Relation between model and parameter could show blocky behaviour (happens if you have if-statements in your model, eg thresholds for >temp; snowmelt occurs). This is not something that works well with LSA, because you'd try to take a slope of a horizontal line, which is not representative.

In case of snow parameter, it only shows sensitivity based on the temperature, meaning sensitivity can change based on situation > blocky structures.

GSA: SOBOL' methods

SOBOL' is the most common GSA

What is the definition of the explained variance in GSA?
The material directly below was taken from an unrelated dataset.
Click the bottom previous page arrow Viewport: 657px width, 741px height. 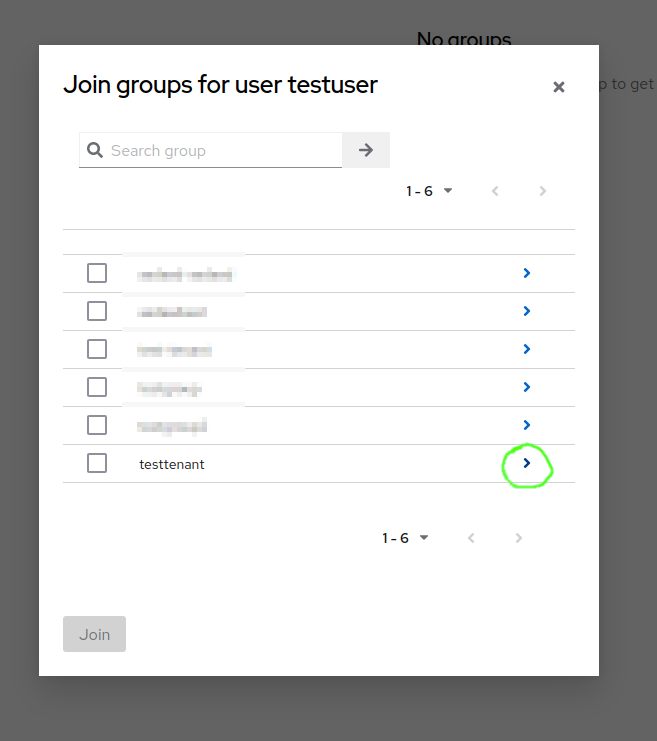tap(471, 538)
Compare total original variance of the model output to the total variance-the conditional expectation

Note: total variance - conditional expectation = basically the residuals

How does GSA work in steps?

  1. Sample parameter based on chosen distribution
  2. Run model many many times
  3. Determine conditional expectation for each parameter
  4. Calculate residuals
  5. Check which part of the model variance we can explain for this particular parameter
  6. Compare to total model variance to determine which parameter explains most of the variance, bc this is the parameter our model is most sensitive to
  7. Determine the portion of model variance explained by interaction of parameters

When would you do local and when global SA?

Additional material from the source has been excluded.